■ **Directions for this task**: Extract each line of the listing below that contains the word "coordinates", treating uppercase and lowercase letters as distinct.

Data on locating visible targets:
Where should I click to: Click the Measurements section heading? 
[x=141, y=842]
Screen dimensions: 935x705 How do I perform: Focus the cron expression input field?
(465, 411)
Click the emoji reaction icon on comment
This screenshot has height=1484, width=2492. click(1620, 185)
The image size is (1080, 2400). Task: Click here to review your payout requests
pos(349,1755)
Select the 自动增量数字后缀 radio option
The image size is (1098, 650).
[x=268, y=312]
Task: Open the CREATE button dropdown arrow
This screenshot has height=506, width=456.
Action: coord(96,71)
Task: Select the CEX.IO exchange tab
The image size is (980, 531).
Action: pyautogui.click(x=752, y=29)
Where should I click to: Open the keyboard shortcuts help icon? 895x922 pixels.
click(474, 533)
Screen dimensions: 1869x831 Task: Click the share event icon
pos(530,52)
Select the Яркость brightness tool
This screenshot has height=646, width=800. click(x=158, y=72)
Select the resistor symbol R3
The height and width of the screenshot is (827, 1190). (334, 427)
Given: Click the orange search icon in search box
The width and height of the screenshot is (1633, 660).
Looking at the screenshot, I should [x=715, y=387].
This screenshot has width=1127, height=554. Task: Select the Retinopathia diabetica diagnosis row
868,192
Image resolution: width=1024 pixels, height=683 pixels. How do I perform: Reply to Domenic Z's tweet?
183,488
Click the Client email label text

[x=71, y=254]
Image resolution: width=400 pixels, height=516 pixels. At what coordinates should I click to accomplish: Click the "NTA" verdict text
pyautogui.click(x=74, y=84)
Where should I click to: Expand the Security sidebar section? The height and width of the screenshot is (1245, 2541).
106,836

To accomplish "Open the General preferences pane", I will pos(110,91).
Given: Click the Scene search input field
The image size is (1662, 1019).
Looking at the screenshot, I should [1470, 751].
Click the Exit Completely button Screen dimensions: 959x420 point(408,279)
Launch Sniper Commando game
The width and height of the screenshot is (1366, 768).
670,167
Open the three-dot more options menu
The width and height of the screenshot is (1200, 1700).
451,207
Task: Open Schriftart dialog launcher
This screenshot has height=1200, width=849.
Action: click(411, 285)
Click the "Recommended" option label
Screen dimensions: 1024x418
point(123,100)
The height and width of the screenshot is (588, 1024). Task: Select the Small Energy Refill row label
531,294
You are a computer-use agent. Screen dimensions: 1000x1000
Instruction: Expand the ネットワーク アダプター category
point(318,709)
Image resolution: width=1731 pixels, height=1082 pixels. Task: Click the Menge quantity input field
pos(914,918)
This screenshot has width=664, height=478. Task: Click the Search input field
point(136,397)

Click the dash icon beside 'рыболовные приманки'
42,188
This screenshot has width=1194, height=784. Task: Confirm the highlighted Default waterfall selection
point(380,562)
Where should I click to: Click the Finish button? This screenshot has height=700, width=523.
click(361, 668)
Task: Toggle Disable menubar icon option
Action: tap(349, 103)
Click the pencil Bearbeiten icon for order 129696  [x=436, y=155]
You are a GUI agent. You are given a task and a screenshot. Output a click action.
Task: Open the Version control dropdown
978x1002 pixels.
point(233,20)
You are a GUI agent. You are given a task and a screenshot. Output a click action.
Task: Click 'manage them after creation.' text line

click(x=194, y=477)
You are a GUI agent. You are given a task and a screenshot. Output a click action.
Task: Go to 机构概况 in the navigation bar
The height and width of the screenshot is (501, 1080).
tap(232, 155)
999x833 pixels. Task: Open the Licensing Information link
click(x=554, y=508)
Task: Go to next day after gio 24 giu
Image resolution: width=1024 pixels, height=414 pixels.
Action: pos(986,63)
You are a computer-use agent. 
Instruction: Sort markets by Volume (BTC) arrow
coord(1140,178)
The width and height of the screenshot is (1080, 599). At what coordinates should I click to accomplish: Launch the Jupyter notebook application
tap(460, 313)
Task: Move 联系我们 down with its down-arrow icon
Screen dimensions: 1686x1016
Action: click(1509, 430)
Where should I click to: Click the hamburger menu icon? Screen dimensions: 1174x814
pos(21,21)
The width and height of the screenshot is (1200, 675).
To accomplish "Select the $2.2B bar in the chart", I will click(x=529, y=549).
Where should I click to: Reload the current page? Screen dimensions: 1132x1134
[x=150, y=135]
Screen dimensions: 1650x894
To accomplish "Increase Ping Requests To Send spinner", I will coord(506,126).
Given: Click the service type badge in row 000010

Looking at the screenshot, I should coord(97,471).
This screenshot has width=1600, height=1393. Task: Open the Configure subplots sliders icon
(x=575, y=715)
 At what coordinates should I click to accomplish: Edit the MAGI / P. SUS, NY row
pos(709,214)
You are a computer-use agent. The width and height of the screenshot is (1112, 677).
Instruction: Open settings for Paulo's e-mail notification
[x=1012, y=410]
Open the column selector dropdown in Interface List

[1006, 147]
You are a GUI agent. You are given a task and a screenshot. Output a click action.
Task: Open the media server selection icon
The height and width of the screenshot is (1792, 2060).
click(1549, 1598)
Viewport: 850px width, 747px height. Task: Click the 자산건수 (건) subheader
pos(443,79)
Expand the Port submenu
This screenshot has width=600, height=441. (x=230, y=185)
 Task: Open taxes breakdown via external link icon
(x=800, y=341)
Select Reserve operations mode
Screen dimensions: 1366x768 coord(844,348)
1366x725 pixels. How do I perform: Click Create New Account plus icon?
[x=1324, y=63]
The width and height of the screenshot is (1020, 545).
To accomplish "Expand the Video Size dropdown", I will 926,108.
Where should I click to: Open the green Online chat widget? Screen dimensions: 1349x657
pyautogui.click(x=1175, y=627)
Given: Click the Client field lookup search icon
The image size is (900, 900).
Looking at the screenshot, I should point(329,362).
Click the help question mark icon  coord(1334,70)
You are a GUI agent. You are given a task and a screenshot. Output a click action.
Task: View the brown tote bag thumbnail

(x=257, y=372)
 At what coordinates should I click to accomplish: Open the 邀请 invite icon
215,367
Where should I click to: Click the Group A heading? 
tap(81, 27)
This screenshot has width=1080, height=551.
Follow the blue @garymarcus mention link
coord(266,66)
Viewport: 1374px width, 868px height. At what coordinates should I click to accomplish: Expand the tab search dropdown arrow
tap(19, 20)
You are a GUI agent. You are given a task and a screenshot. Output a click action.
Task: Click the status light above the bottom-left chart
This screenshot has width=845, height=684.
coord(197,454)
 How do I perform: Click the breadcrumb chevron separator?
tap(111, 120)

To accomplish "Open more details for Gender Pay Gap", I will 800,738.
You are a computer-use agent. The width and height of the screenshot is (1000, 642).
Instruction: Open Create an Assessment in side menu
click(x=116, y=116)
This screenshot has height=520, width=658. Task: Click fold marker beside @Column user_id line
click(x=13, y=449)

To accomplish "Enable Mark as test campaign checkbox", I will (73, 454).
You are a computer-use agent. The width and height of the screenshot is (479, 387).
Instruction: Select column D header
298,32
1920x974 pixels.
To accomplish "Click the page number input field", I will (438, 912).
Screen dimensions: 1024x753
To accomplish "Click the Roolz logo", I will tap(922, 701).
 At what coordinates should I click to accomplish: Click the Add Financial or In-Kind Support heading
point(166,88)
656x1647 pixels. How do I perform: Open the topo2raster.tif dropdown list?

■ **Response**:
Image resolution: width=400 pixels, height=516 pixels. At what coordinates should I click to accomplish: Click the "NTA" verdict text
The width and height of the screenshot is (1080, 599). At what coordinates should I click to accomplish: Launch the Jupyter notebook application
 At what coordinates should I click to accomplish: Edit the MAGI / P. SUS, NY row
 At what coordinates should I click to accomplish: Open the 邀请 invite icon
Viewport: 1374px width, 868px height. At what coordinates should I click to accomplish: Expand the tab search dropdown arrow
 At what coordinates should I click to accomplish: Click the Add Financial or In-Kind Support heading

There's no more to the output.